Revenue in North America (45% of 2Q revenue) declined 38% to $543 million. Comparable sales were down 32% in the retail channel, driven by a 40% decline at brick-and-mortar stores, offset in part by a 10% increase in digital commerce. Wholesale revenue fell 46% as inventory and shipments were realigned to demand. AUR in North America grew 20% as a result of reduced promotional activities and factory store ticket price increases.
In Europe (30% of 2Q revenue), revenue totaled $359 million, down 25% on a reported basis and 28% in constant currency. In the retail business, comp sales fell 29% on a 35% decline in brick-and-mortar sales on weaker traffic, partly offset by a 26% increase in e-commerce revenue. Sales benefited by 20% growth in AUR in Europe. Wholesale revenue fell 27% in constant currency, reflecting continuing efforts to right-size inventory during the pandemic.

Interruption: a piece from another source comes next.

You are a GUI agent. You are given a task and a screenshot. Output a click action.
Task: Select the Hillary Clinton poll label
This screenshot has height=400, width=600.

In Asia (20% of 2Q revenue), revenue fell to $237 million, down 7% on a reported basis and 8% constant currency, reflecting continuing headwinds from the pandemic in Japan, which declined 17%, partially offset by recovery in mainland China which returned to pre-COVID growth levels of over 30%. Second-quarter results were also unfavorably impacted by the resurgence of COVID cases and weak tourism. Comp sales declined 11%, as a 32% increase in digital sales was outweighed by a 12% decline at physical stores. Management is targeting ‘Greater China’ revenue of $500 million in five years, driven by expanded distribution, digital improvement, and higher comp sales.

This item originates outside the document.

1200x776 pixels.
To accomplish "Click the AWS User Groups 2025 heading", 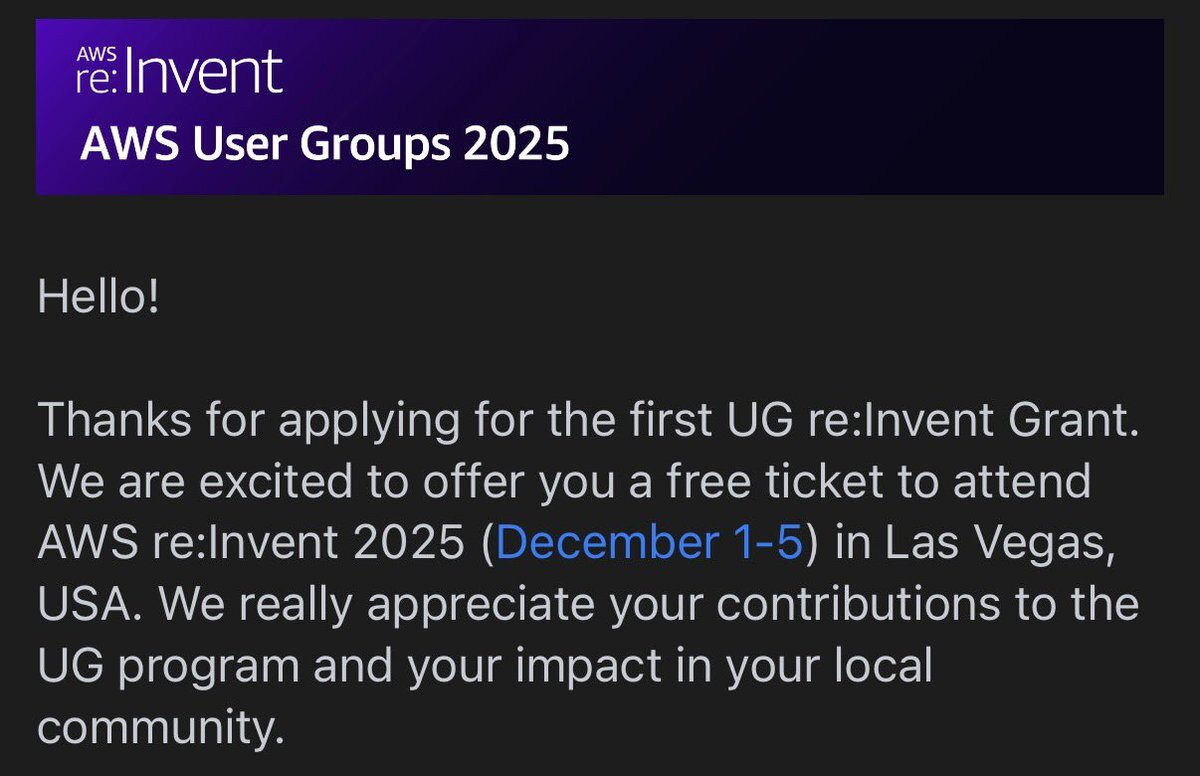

Due to pandemic-related uncertainty, management has not provided formal FY21 guidance. However, it expects the third quarter and full fiscal year to continue to be adversely impacted by the pandemic. It expects gross margin expansion through the second half of the year, with the last half of the year more moderate. Our estimates reflect recent result and our expectations for a gradual recovery into FY22.
FINANCIAL STRENGTH & DIVIDEND
Long-term debt was $1.6 billion, up from $693 million a year earlier, reflecting the issuance of $1.2 billion in new debt during the first. Net inventories fell 12% year-over-year.
The company has temporarily suspended stock repurchases due to the pandemic and has also suspended its dividend.
MANAGEMENT & RISKS
Patrice Louvet became the company’s new president and CEO in July 2017, replacing interim CEO Jane Nielsen.
Ralph Lauren faces risks from slower consumer spending, especially at brick-and-mortar stores, as well as from higher input, manufacturing, and labor costs. Management has limited discounts in recent quarters, but has noted that higher revenue may not fully offset cost inflation. RL also faces currency risk, as changes in exchange rates impact reported sales and earnings in international operations as well as spending by foreign tourists in the U.S. The company hedges inventory purchases to reduce the impact of currency fluctuations. It also sources about 25% of its products from China and faces risks from U.S.-China trade tensions.
Ralph Lauren, based in New York, designs, markets and distributes premium apparel, accessories, fragrances and home products. The company’s brands include Polo by Ralph Lauren, Ralph Lauren Purple Label, Ralph Lauren Collection, Black Label, Blue Label, Lauren by Ralph Lauren, RRL, RLX, Rugby, Ralph Lauren Childrenswear, Chaps (at Kohl’s), and Club Monaco.
Despite signs of improvement prior to the pandemic, we believe that RL merits a HOLD rating based on the company’s weak global sales and prospects for continued soft consumer demand in the near term.